--- Begin Dataset content ---

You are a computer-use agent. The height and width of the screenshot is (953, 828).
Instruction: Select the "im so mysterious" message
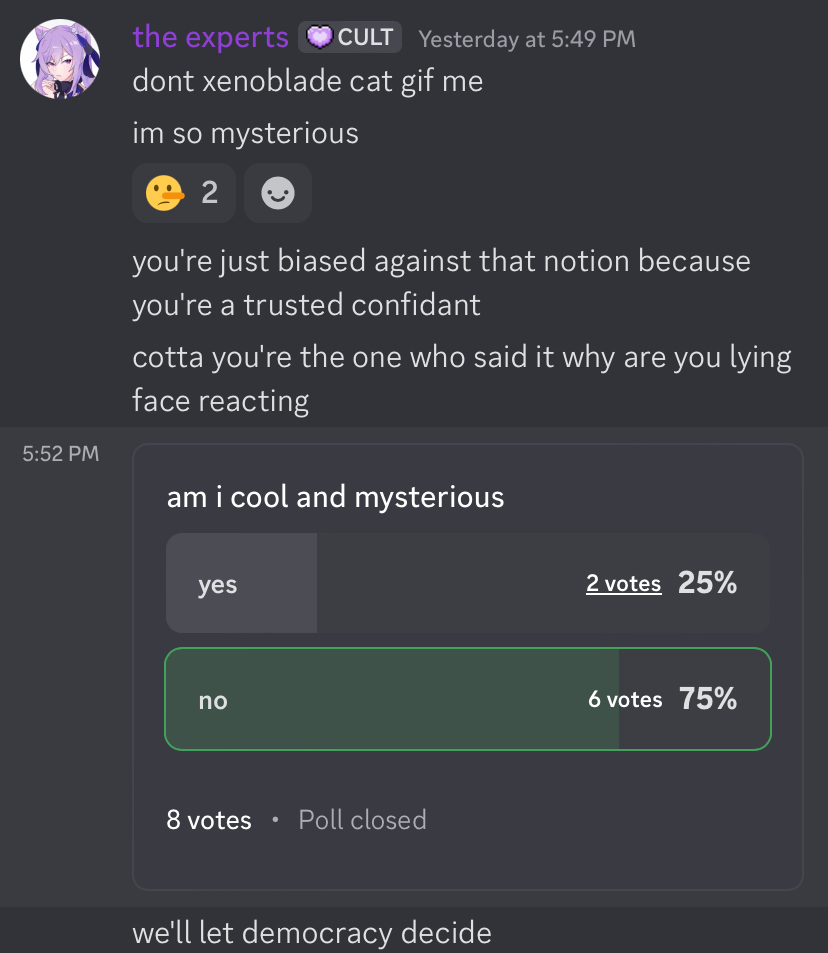[x=245, y=133]
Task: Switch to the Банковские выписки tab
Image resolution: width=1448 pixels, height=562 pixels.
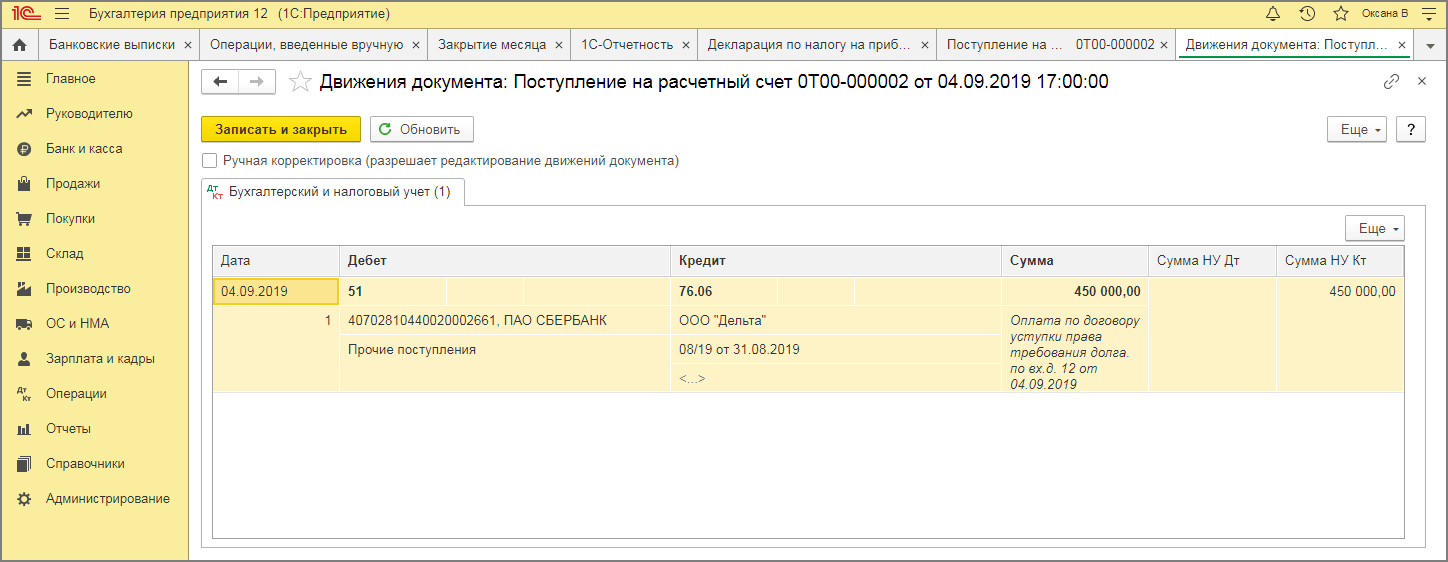Action: coord(112,45)
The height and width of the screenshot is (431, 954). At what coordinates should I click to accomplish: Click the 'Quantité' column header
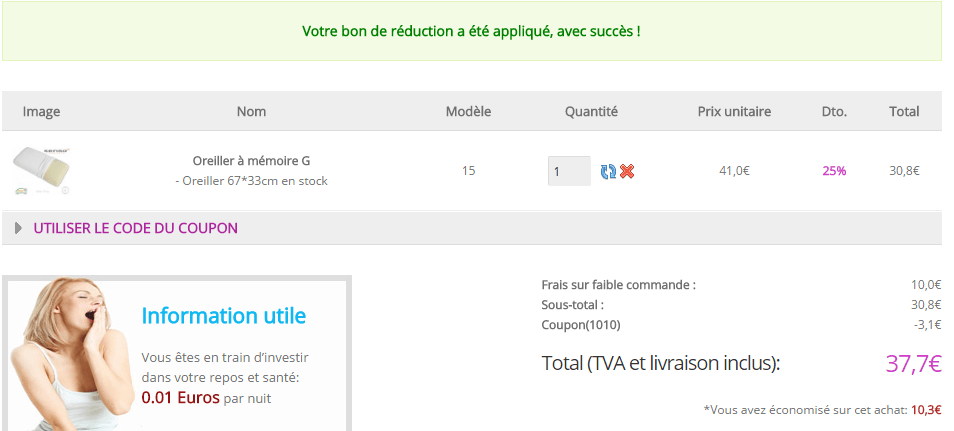pyautogui.click(x=591, y=111)
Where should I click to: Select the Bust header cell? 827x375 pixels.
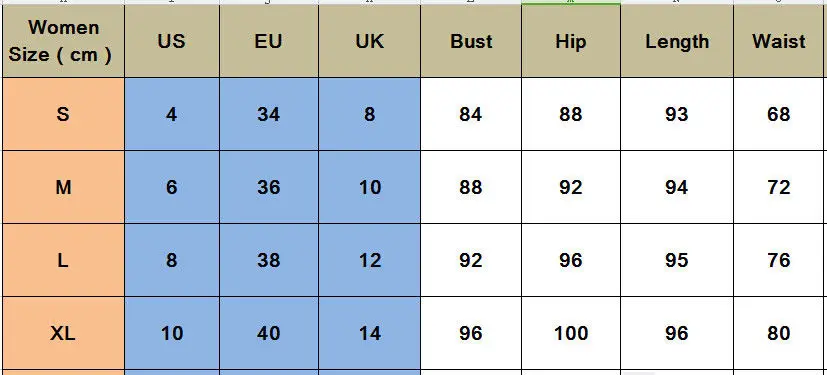[471, 41]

--- End Dataset content ---

#### What is asked:
Please revise the entries above, replacing each "screenshot" with "screen capture" and leaving everything else unchanged. Omit the pictures from your version.

#### The completed task:
You are a computer-use agent. The height and width of the screen capture is (953, 828).
Instruction: Select the "im so mysterious" message
[x=245, y=133]
Task: Switch to the Банковские выписки tab
Image resolution: width=1448 pixels, height=562 pixels.
Action: coord(112,45)
The height and width of the screen capture is (431, 954). At what coordinates should I click to accomplish: Click the 'Quantité' column header
pyautogui.click(x=591, y=111)
Where should I click to: Select the Bust header cell? 827x375 pixels.
[471, 41]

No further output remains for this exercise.